Definition And Meaning Definition And Meaning Articles 2022-11-01 00:00

Imposition: Definition, Meaning, and Examples


Using sophisticated words like imposition can help make your writing sound more refined.

So, what does this word mean, and how do you use it in a sentence?

Imposition is a noun that describes an unwanted burden.

This article will explain the meaning of imposition in more detail and show you examples of how to use this word in writing.

  1. Imposition Definition
  2. Imposition Meaning
  3. How to Use Imposition in a Sentence
  4. Examples of Imposition in Sentences
  5. Conclusion on Imposition

Imposition Definition

Imposition (noun) means “an unwanted burden that is forced on someone.”

The verb form of imposition is to impose, which means “to force an unwanted burden onto someone.” You can think of imposition as another word for the act of imposing.

Imposition definition

Common synonyms for imposition include burden, duty, and encumbrance.

Imposition Meaning

We use the word imposition to describe an inconvenience or encumbrance.

For example, if you really need to focus on your work, but someone is distracting you, you might call their presence an imposition. Similarly, if someone asks you for a favor that you don’t really want to do, you might call that request an imposition.

Here are some example sentences that include imposition:

  • I hope I am not being an imposition by coming over unannounced.
  • Don’t worry, your children aren’t an imposition at all; I love having them in my house.
  • I know it’s an imposition, asking you to look after my pets while I’m on vacation, and I’ll make sure to compensate you accordingly.

In some cases, imposition can refer to the setting of a new law by the government, such as a tax or levy. For example, if the president signs a law requiring everyone to pay a new tax, that process is referred to as the imposition of the new tax.

Here are some example sentences that use the governmental meaning of imposition:

  • The imposition of compulsory registration was imposed unfairly under colonial rule.
  • The president’s imposition of the stamp duty was an onerous regulation that the Supreme Court later deemed unconstitutional.
  • These sundry resolutions are impositions that may lead to social unrest.

How to Use Imposition in a Sentence

Once you know what imposition means, you can use it in a sentence with the same grammar rules you would apply to any other noun.

It’s common to say that something is an imposition, or that multiple things are impositions.

In the singular form, imposition requires a determiner, which is usually an. For example, you would say, “My roommate’s loudness is an imposition because I need to study.”

In the plural form, impositions with an -s can be used to describe multiple burdens or encumbrances. For example, you would say, “My houseguests are impositions on the health of my marriage.”

How to use imposition

If you’re not sure you’re using imposition correctly, you can always run your work through ProWritingAid, which will highlight incorrect word usage and help you fix it with a single click.

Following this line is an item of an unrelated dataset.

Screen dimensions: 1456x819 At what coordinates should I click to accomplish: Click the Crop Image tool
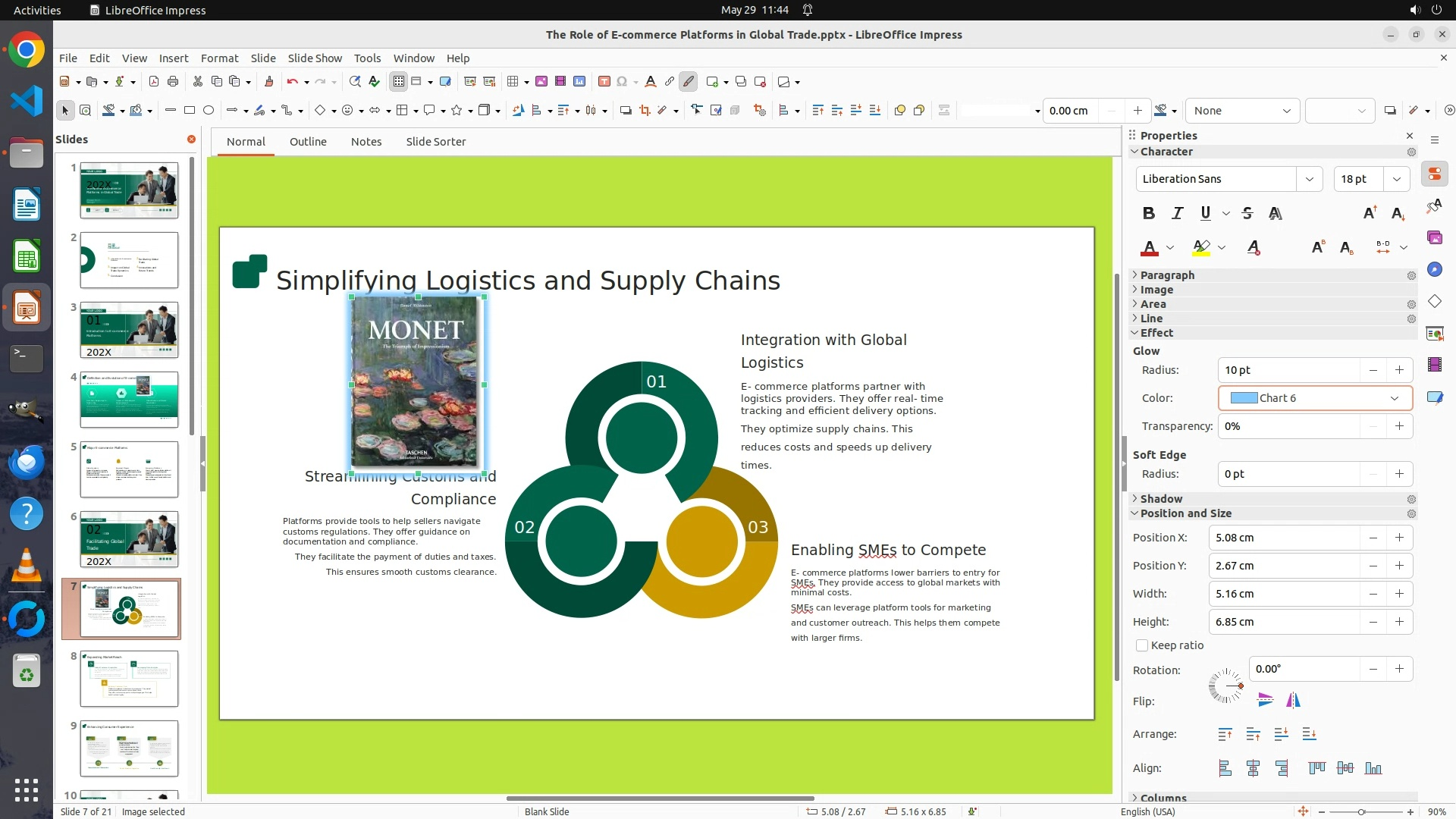(x=645, y=111)
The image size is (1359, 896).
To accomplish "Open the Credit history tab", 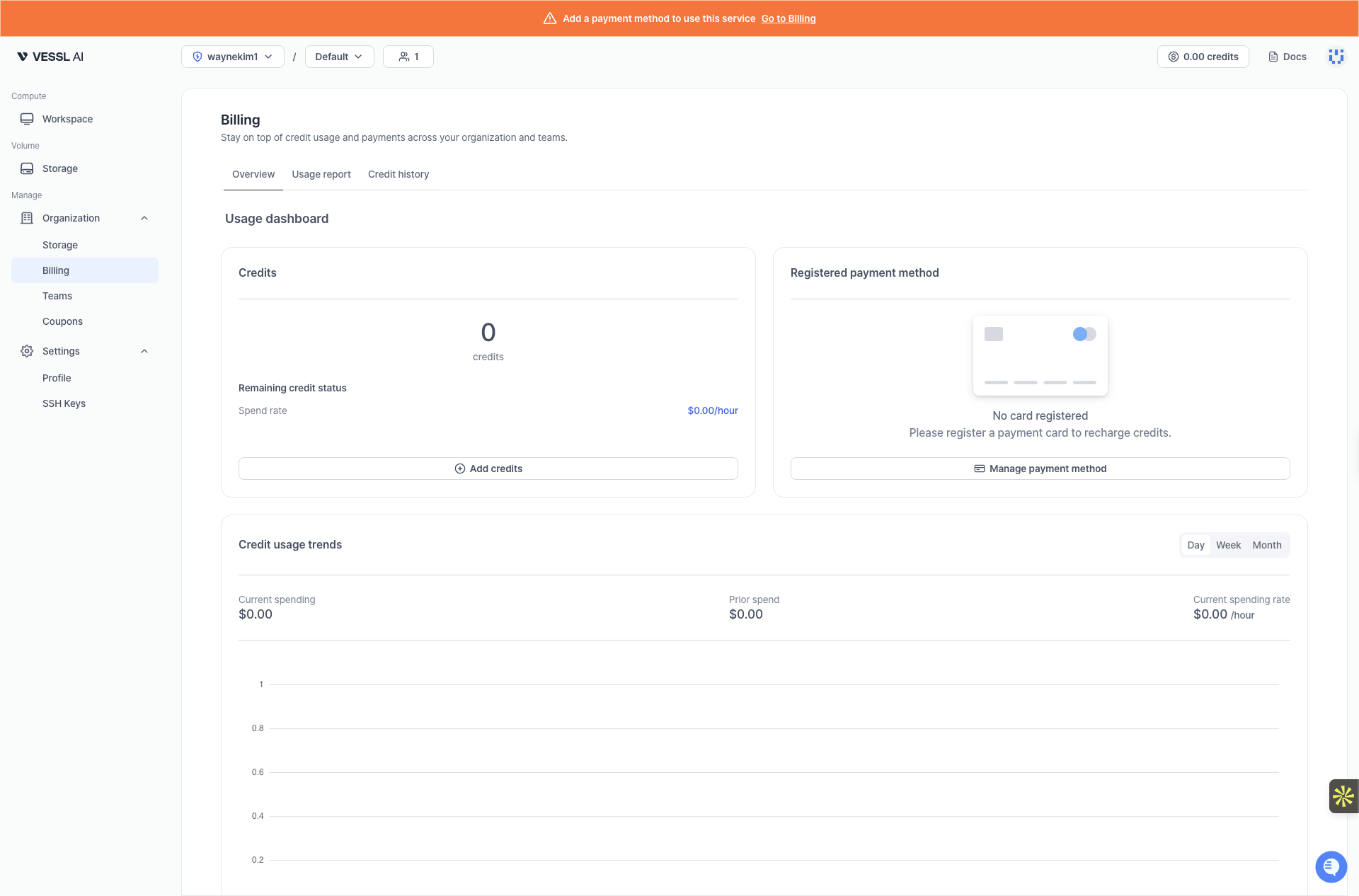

Examples of Imposition in Sentences

The best way to learn a word is by seeing it in action. Let’s look at some examples of imposition in sentences from English literature.

“He had the courage to admit that a terrible wrong had been done to our country and people through the imposition of the system of apartheid.”—Nelson Mandela, Long Walk to Freedom

“‘Of course,’ Bailey says, relieved that he is not an imposition.”—Erin Morgenstern, The Night Circus

“Reputation is an idle and most false imposition; oft got without merit, and lost without deserving.”—William Shakespeare, Othello

“Good deeds are impositions; that’s why I categorically abhor them.”—Fernando Pessoa, The Book of Disquiet

“The very thought of such people’s intolerant worldview, their inflated sense of their own superiority, and their callous imposition of their own beliefs on others was enough to fill her with rage.”—Haruki Murakami, 1Q84

“They disregard the quality of immediate experience, and base their motivation instead on the strongly rooted cultural stereotype of what work is supposed to be like. They think of it as an imposition, a constraint, an infringement of their freedom, and therefore something to be avoided as much as possible.”—Mihaly Csikszentmihalyi, Flow: The Psychology of Optimal Experience

Conclusion on Imposition

There you have it—a complete guide to the definition and meaning of the word imposition! Just remember that it’s the noun form of the verb impose, and you’ll be good to go.